El domingo, el presidente Gabriel Boric entregó un balance sobre su gestión en estos últimos cuatro años y abordó el desafío que enfrenta la izquierda en Chile, en el marco del cambio de mando tras la llegada del gobierno de José Antonio Kast .

En entrevista con El País, el mandatario abordó la situación de la izquierda chilena y advirtió que “si la izquierda deja de reflexionar sobre sí misma, sobre lo que pretende representar, evidentemente está muerta. Pero creo que es un error desmarcarse y renegar de lo obrado”.

En primer lugar, la máxima autoridad del país comentó que desde el Frente Amplio descuidaron el factor social y comunitario del partido, lo que trajo una serie de consecuencias.

“A mí lo que me interesa es el trabajo de base, hay que fortalecer los partidos políticos, vincularse con ese sector de la población que hoy está en la periferia política”, agregó.

Sobre su postura y la del actual oficialismo frente al futuro Gobierno de José Antonio Kast, el mandatario no quiso anticiparse por considerarlo “irresponsable” desde su lugar y sólo planteó cómo debe ser la oposición en estos cuatro años que se vienen.

“Depende mucho del comportamiento del Gobierno, pero lo que sí tengo claro es que la oposición tiene que ser democrática, no puede ser solo de Twitter ni de camarillas políticas, sino que tiene que estar vinculada íntimamente con el territorio, con el pueblo”. añadió.

“No basta solamente una reflexión de café. La izquierda que solamente le echa la culpa al adversario está condenada a diluirse”, cerró Boric.

El jefe de Estado también hizo un balance de su gestión a menos de dos meses de que termine su mandato presidencial, destacando las transformaciones alcanzadas pese a ser minoría parlamentaria. 
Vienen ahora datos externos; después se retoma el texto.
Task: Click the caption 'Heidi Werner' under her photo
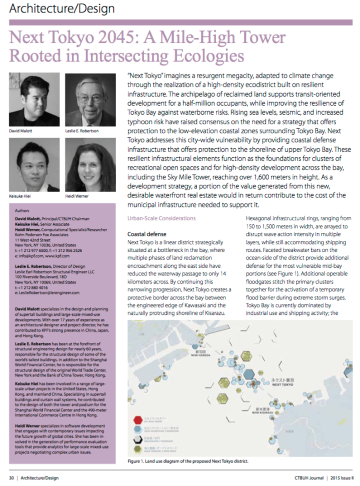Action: click(76, 196)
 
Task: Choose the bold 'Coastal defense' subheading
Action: click(147, 234)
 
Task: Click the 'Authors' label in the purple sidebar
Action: click(22, 211)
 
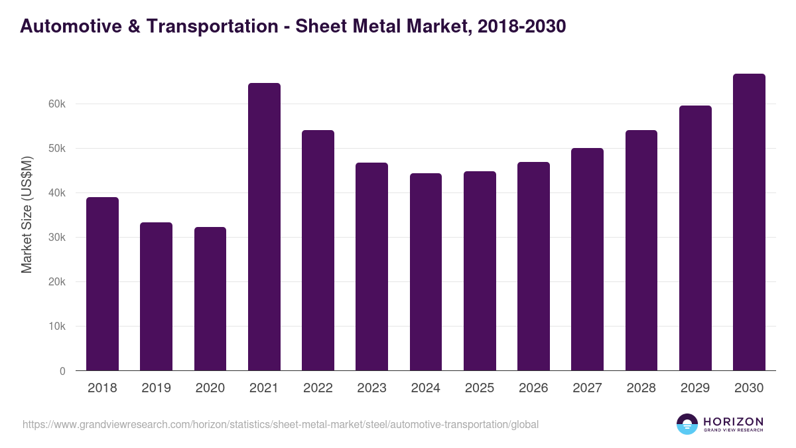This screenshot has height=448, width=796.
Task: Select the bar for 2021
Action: (x=264, y=227)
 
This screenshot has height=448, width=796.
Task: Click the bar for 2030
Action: (x=749, y=222)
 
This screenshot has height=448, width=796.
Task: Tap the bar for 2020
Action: (x=210, y=299)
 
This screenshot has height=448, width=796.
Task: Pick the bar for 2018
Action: (x=102, y=284)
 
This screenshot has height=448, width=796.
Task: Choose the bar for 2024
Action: (x=426, y=272)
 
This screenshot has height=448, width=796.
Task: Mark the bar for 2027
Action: (x=587, y=260)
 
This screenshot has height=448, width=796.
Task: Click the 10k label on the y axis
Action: (x=57, y=327)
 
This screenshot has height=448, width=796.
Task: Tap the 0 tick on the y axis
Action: (x=62, y=371)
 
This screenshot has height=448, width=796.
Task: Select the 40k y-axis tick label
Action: (x=57, y=193)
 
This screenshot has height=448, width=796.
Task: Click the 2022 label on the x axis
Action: (x=318, y=388)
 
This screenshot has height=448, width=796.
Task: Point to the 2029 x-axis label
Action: (x=695, y=388)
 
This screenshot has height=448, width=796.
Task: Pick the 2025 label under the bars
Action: (x=480, y=388)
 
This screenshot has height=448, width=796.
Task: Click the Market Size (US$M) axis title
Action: (x=27, y=215)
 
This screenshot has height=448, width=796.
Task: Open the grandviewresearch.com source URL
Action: (x=281, y=424)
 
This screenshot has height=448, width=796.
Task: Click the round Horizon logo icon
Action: (x=687, y=424)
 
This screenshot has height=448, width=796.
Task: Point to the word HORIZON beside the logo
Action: (x=733, y=421)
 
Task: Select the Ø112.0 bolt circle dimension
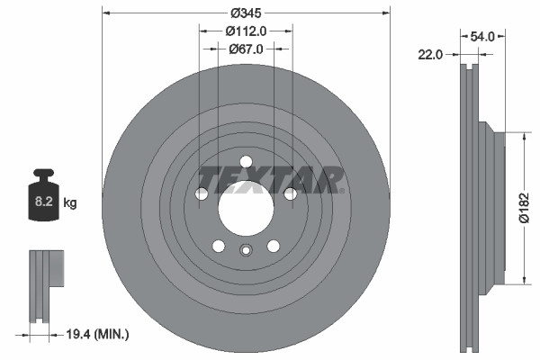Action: (x=246, y=31)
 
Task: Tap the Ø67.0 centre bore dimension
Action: (x=246, y=49)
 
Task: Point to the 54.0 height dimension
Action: (x=482, y=37)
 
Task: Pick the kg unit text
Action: (x=70, y=203)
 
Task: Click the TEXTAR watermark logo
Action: (x=270, y=178)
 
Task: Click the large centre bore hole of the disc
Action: (x=246, y=206)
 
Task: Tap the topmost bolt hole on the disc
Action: (x=246, y=162)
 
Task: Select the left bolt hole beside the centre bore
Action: (x=202, y=194)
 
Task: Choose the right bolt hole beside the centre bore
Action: (x=290, y=194)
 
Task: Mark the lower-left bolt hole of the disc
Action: (x=219, y=245)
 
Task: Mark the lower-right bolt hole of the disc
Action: (x=273, y=245)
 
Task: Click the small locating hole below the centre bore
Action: (x=246, y=252)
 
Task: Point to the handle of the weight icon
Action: (x=42, y=175)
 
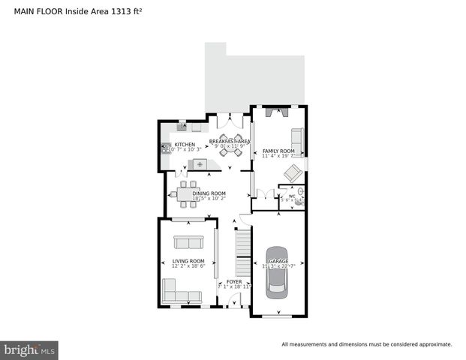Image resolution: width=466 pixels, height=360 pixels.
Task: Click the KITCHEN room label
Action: pyautogui.click(x=185, y=145)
Respecto al miedo ante el avance de la ultraderecha en Latinoamérica, Boric señaló que “la esperanza se frustró en los procesos constitucionales” y agregó que “el Gobierno, siendo minoría parlamentaria, logró transformaciones, pero menos heroicas que las que habían despertado el ánimo de cierto sector de la población”. 

“Ante la frustración con un proyecto muy transformador surge una demanda por orden que está vinculada a hechos reales. La delincuencia y el fenómeno migratorio son muy reales en Chile”, añadió.

En este contexto, enfatizó que “la política democrática no es de heroísmo, sino de consistencia, responsabilidad y transformación real de las condiciones de vida de la gente”.

Respecto a su legado, el presidente Boric sostuvo que no está preocupado sobre ello y dijo que no le gusta hablar de sí mismo en tercera persona, incluso señaló sería “de muy mal gusto hablar de ello”.

“Se demuestra que Chile resuelve sus problemas a través de la democracia, que a través de la democracia política es posible llegar a acuerdos que mejoren la calidad de vida de las personas. Ese es un legado importante. Chile es un país en forma, con muchos problemas, con muchas dificultades, después de haber estado en una cornisa tras una crisis social muy, muy dura”, acotó

Sobre su futuro, el mandatario señaló que “es sano” que como expresidente se mantenga durante un tiempo fuera de la contingencia más inmediata. Además descartó ser un comentarista de los inicios del futuro Gobierno de José Antonio Kast y dijo que “si hay mentiras o ataques, tendré que defender lo obrado”.